A 60-year-old man presents to the emergency department with a 2-month history of fatigue, weight loss (10 kg), fevers, night sweats, and a productive cough. He is currently living with friends and has been intermittently homeless, spending time in shelters. He reports drinking about 6 beers per day. In the emergency department, a chest x-ray shows a right apical infiltrate. Given the high suspicion for pulmonary tuberculosis, the patient is placed in respiratory isolation. His first sputum smear shows many acid-fast bacilli, and an HIV test returns with a positive result. What drugs should be started for treatment of presumptive pulmonary tuberculosis? Does the patient have a heightened risk of developing medication toxicity? If so, which medication(s) would be likely to cause toxicity?

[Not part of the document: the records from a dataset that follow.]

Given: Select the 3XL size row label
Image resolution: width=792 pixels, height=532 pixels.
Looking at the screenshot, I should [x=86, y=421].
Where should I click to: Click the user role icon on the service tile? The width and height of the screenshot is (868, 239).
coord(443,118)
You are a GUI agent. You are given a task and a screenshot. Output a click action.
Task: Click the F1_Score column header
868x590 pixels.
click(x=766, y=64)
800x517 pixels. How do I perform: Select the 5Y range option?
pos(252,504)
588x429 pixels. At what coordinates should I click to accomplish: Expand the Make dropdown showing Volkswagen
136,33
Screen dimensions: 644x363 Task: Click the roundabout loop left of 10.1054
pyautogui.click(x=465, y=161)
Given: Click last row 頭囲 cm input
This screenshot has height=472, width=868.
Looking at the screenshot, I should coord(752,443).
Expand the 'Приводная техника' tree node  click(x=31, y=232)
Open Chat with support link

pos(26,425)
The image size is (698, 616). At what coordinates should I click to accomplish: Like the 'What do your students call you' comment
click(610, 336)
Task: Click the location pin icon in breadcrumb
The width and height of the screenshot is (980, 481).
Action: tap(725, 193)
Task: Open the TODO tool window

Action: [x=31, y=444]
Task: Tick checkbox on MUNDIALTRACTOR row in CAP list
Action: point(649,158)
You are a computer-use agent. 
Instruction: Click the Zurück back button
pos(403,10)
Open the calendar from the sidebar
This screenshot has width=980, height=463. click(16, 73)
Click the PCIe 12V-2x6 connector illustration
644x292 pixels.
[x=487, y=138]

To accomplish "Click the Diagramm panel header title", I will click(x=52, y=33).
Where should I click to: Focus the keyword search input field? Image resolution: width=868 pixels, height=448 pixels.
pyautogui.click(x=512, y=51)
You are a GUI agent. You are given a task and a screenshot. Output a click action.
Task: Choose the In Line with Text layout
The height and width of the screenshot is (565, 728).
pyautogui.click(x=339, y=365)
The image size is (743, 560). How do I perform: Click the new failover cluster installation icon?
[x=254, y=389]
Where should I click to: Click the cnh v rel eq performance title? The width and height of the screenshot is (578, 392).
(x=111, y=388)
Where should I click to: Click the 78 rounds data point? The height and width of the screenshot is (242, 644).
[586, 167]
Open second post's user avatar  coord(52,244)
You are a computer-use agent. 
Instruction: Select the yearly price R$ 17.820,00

Mycobacteria are intrinsically resistant to most antibiotics*. Because they grow more slowly than other bacteria, antibiotics that are most active against rapidly growing cells are relatively ineffective. Mycobacterial cells can also be dormant and, thus, resistant to many drugs or killed only very slowly. The lipid-rich mycobacterial cell wall is impermeable to many agents. Mycobacterial species are intracellular pathogens, and organisms residing within macrophages are inaccessible to drugs that penetrate these cells poorly. Finally, mycobacteria are notorious for their ability to develop resistance. Combinations of two or more drugs are required to overcome these obstacles and to prevent emergence of resistance during the course of therapy. The response of mycobacterial infections to chemotherapy is slow, and treatment must be administered for months to years, depending on which drugs are used. The drugs used to treat tuberculosis, atypical mycobacterial infections, and leprosy are described in this chapter.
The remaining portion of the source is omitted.